Last season they served up produce to eight families through their Community Supported Agriculture, or CSA, program. This year their goal is 30 members and they've acquired more land that's roughly tripled their farming footprint.
The CSA program allows member to pay a fee and receive boxes of produce from the farm, one a week for 20 weeks. Members can pick boxes up from the farm or the Festival Park farmers market, where the couple runs a stand.
Boxes also include recipe ideas and information about what's been happening at the farm.
“And you have direct access to your farmer,” Frederics said.
Graham said she loved hearing about families' experiences getting kids to try new foods through the CSA, coming up with recipes and just talking food for a summer while working on the CSA program.
“You really do create super cool relationships with your CSA memberships,” she said.
Their goal is not only to keep town residents full on locally grown produce but to also teach them about food production.

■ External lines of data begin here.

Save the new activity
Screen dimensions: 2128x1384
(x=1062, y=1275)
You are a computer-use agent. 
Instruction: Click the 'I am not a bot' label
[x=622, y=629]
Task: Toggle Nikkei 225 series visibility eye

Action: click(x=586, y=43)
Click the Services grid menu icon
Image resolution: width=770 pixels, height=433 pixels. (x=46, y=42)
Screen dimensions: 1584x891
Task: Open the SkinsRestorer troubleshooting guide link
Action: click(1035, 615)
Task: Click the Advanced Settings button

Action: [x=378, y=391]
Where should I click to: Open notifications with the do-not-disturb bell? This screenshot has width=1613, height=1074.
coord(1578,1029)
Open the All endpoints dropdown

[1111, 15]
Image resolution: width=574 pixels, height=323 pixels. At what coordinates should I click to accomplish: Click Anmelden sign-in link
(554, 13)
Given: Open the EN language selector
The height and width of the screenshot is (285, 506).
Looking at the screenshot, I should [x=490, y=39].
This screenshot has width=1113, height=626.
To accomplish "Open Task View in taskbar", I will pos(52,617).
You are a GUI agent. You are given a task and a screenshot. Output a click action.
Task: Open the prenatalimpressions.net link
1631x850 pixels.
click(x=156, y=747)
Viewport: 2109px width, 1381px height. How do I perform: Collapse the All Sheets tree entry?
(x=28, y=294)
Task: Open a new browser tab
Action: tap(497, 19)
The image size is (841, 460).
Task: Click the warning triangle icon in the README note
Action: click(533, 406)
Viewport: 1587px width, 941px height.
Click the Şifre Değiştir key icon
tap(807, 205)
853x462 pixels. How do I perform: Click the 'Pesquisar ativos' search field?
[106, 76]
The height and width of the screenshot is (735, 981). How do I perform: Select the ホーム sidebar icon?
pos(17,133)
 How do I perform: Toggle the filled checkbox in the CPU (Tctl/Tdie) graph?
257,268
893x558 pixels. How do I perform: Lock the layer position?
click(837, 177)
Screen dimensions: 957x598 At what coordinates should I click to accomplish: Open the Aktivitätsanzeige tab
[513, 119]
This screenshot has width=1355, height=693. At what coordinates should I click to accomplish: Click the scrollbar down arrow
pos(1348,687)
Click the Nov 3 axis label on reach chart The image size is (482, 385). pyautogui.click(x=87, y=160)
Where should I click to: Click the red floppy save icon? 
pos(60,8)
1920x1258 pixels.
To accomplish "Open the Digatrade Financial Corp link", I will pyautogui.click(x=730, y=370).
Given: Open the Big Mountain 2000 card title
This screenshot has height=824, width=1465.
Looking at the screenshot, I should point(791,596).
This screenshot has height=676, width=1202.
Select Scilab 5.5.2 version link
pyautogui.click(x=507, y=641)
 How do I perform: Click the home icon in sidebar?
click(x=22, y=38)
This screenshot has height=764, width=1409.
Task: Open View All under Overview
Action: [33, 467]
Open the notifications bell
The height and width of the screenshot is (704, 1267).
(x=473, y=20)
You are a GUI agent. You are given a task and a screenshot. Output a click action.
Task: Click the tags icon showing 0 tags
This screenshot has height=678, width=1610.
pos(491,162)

Graham said her experience in Vermont attending Sterling College, a private environmental college, gave her a better understanding of “what it takes to produce food,” which she hopes to share with Castle Rock.
Fredericks spent his summers growing up on a Nebraska farm and began working at a 400-acre organic farm in college. As a teacher at Jefferson County Open School he helped his school start a community garden that today one of the largest in the county, he said.
“We're not feeding the world. It's to educate people about their food system and get them closer connected to it,” Frederics said.